- **What the task requires**: Up to and including the line that contains "Screen dimensions: 1346x877", repeat the entries below exactly from the first line on. Do not carry over any pictures.
= = = =
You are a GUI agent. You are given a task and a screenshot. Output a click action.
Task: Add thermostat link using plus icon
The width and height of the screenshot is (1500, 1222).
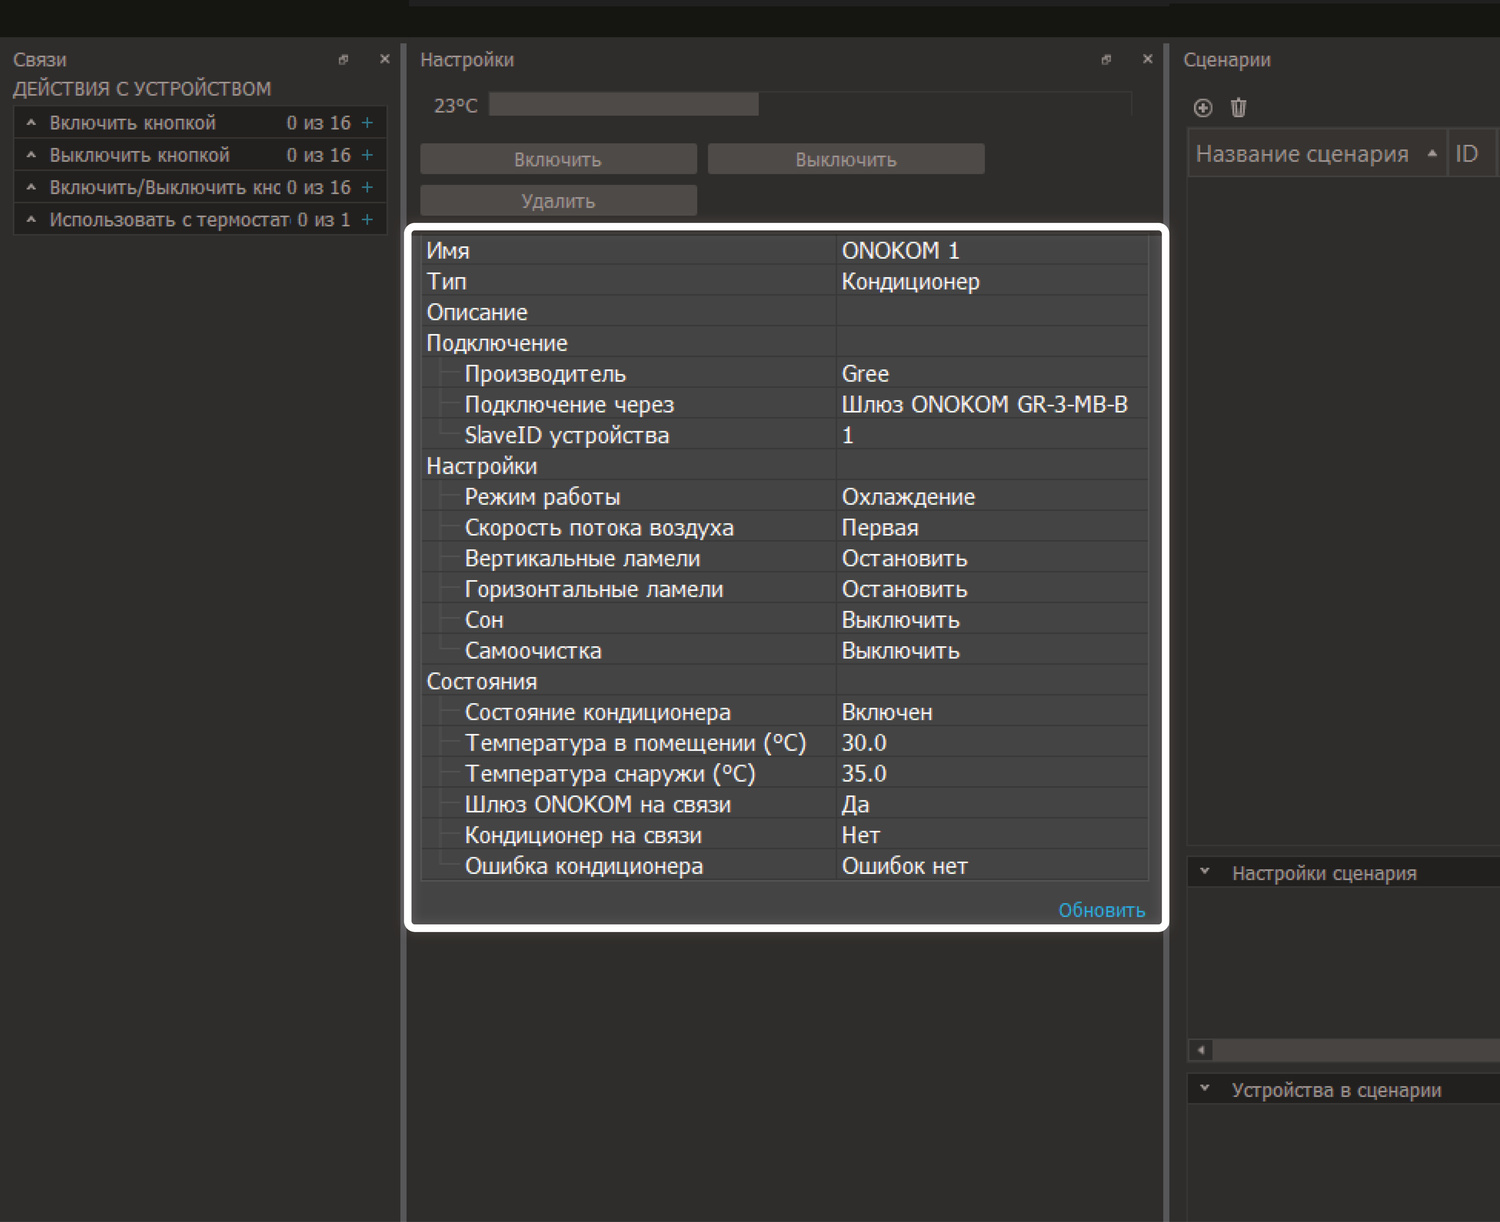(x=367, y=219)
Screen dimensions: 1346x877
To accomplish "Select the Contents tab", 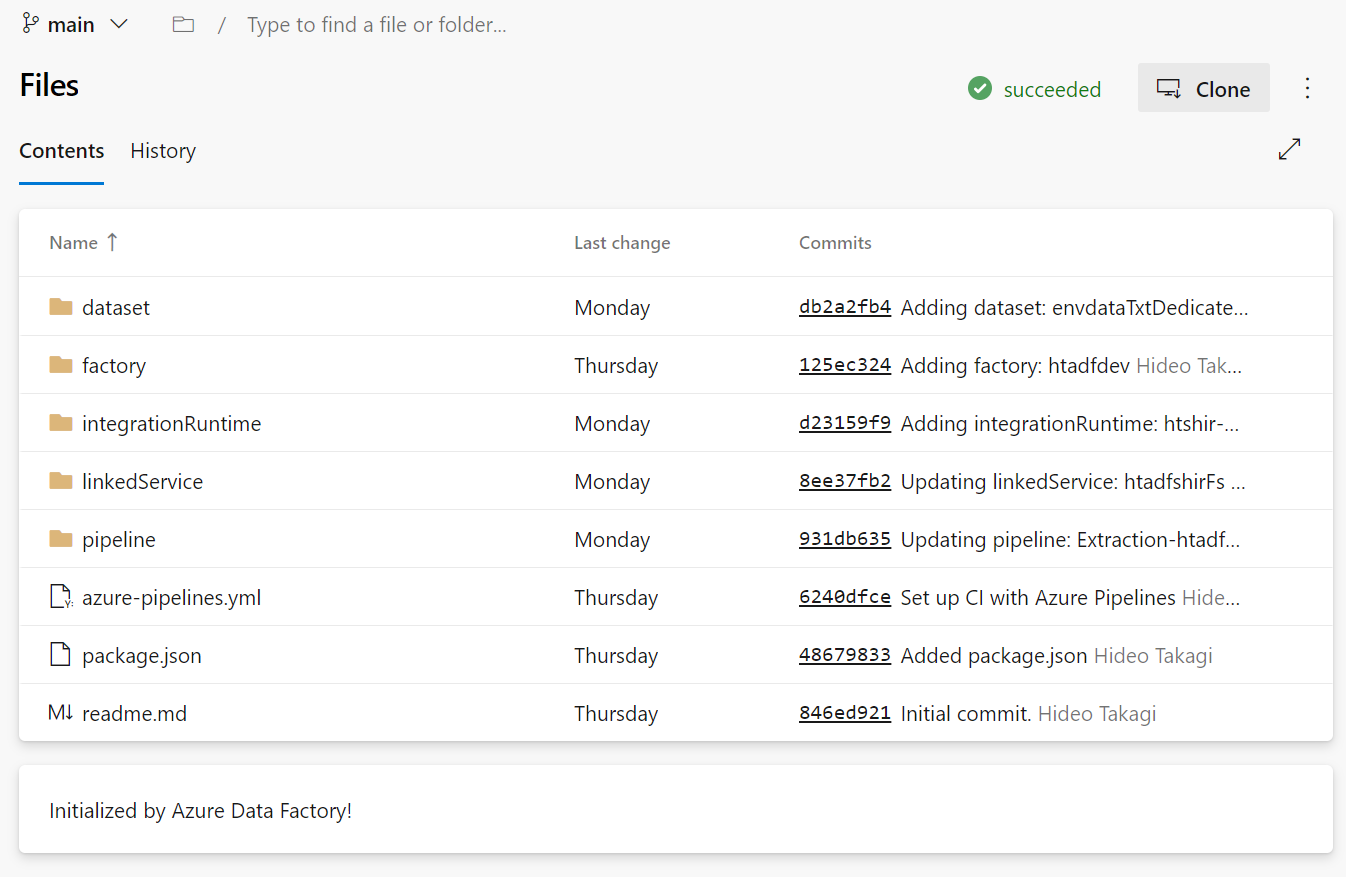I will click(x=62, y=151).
= = = =
- **Finished task**:
You are a GUI agent. You are given a task and a screenshot. Output a click action.
Task: Add thermostat link using plus icon
The width and height of the screenshot is (1500, 1222).
(x=367, y=219)
Screen dimensions: 1346x877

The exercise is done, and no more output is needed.